My earliest memories of coffee go back much further than when I decided to start drinking it myself. Coffee, more accurately coffee
time,was a part of daily life since as far back as I can remember. Coffee was the thing I had to wait for my parents to finish before they could attend to my pressing needs--a ride to the local pool, or help navigating MS DOS to play computer games. There were always endless cups of coffee to be finished. Now that I'm older I appreciate that my parents have made a habit of sitting down together to pause the frenzy of daily life, to enjoy the simple pleasures of conversation and coffee (and usually cookies).
If you haven't heard yet, we are currently hosting a little contest at the Blue Moose in an effort to collect some stories about early memories of coffee. We're trying to capture the experience of coffee, reaching back to the time before there was a Starbucks on every corner. The coffee itself may not have been anything special, but that's not really what this is about.
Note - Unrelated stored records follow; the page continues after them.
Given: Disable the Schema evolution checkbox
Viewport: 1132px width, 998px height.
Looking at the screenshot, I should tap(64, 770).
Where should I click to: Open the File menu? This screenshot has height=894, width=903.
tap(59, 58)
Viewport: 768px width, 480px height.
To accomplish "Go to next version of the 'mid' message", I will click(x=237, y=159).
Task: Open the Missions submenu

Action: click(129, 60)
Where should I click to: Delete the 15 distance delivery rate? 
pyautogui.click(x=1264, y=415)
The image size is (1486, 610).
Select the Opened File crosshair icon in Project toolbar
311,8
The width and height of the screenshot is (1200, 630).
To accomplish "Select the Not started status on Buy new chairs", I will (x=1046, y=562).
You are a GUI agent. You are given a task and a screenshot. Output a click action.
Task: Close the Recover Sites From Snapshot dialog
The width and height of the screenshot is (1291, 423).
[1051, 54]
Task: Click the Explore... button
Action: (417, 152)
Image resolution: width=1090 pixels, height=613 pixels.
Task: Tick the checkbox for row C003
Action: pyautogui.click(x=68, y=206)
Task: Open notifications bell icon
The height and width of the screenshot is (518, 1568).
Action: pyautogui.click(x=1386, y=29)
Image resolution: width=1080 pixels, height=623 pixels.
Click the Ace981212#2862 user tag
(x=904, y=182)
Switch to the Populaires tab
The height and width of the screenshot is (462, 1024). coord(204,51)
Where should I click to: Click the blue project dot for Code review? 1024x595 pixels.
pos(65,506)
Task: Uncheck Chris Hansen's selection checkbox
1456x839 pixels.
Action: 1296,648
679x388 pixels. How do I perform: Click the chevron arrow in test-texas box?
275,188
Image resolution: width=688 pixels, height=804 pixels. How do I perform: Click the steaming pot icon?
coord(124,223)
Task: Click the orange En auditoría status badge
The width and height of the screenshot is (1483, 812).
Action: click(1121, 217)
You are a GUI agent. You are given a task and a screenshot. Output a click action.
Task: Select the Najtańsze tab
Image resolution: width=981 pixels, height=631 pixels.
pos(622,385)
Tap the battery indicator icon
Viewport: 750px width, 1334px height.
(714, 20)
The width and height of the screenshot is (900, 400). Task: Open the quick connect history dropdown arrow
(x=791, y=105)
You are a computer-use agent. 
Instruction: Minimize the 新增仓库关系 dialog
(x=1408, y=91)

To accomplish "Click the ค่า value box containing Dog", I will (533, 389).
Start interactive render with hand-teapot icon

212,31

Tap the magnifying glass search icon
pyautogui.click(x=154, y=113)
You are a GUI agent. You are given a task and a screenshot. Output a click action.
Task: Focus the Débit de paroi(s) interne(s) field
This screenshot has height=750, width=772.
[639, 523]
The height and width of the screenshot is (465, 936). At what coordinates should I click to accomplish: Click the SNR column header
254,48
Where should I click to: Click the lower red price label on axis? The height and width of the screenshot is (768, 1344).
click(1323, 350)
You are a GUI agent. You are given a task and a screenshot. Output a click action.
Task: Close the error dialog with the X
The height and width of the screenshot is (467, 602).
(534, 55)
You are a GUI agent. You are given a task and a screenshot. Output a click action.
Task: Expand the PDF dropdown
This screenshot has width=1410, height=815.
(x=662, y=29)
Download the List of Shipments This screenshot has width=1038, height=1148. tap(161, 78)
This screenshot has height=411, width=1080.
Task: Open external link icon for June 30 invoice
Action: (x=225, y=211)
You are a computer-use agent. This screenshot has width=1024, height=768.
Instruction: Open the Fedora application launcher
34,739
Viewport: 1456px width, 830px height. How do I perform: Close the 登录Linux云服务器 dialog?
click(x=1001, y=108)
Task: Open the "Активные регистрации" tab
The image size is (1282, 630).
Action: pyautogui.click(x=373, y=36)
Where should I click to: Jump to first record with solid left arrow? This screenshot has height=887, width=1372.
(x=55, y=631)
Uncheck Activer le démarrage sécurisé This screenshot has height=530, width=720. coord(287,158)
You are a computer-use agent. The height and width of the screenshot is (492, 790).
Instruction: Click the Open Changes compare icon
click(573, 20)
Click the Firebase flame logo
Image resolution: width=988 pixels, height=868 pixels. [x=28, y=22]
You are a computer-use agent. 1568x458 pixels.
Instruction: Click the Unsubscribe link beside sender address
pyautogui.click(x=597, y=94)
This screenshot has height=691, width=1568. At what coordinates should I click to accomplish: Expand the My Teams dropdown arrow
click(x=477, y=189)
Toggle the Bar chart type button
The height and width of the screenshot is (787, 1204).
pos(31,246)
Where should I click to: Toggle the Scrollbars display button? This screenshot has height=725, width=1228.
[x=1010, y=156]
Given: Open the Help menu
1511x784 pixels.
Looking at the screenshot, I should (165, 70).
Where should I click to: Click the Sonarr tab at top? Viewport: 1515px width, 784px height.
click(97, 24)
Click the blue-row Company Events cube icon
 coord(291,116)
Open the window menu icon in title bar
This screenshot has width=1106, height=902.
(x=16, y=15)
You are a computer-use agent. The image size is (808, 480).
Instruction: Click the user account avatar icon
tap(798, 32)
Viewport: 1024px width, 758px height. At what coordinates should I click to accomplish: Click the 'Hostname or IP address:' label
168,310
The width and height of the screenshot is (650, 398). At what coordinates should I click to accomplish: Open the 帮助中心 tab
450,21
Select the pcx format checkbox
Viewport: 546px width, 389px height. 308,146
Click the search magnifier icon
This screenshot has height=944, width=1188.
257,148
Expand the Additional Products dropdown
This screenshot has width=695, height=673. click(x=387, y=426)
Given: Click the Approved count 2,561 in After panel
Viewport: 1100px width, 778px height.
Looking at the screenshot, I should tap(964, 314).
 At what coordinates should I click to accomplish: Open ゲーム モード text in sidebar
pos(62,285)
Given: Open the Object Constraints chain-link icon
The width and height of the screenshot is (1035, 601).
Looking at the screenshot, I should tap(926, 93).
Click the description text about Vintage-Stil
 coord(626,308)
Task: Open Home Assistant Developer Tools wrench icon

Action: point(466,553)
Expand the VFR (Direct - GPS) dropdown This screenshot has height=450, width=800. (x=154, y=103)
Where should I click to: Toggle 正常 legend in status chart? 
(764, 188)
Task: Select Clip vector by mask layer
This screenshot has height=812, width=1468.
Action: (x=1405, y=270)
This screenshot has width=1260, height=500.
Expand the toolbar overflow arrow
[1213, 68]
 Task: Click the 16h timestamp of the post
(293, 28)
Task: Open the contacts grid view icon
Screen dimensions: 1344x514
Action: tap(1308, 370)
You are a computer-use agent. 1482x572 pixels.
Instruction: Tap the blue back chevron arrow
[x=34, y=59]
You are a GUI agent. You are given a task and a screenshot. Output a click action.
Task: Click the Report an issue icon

To get you thinking about your own stories, here's our first entry, sent to us from Drew:
It was the summer of 1990. I was 18, my brother was 20, and he had a 1979 Honda Civic. We drove to the Rockies to climb mountains and quickly ran out of money. We had to get back to Vancouver as quickly as possible to conserve funds. On the way home we came through the Okanagan on a beautiful August evening. We had scrambled to the true summit of Mt Norquay above Banff that morning and were dead tired. We stopped at an A&W in Kelowna for dinner and with our burgers had giant cups of coffee – a first for me as I had never drunk it beyond a sip before. Black, crappy coffee served up almost boiling hot from a glass carafe. Heading out of Kelowna as the sun set we were listening to old 1930’s radio serial dramas on the car AM radio until the station faded somewhere on the Connector. We came into Hope around midnight and everything was closed. The caffeine buzz faded out west of Hope along the 1 and we ended up sleeping for two hours, our seats tilted back as far as they would go, with the car pulled off on a dead-end side road near Herrling Island. Next morning the next coffees went down easier in Chilliwack and we made it home by 8 AM, ahead of the morning rush hour and me with $2.69 in mixed change left in my wallet.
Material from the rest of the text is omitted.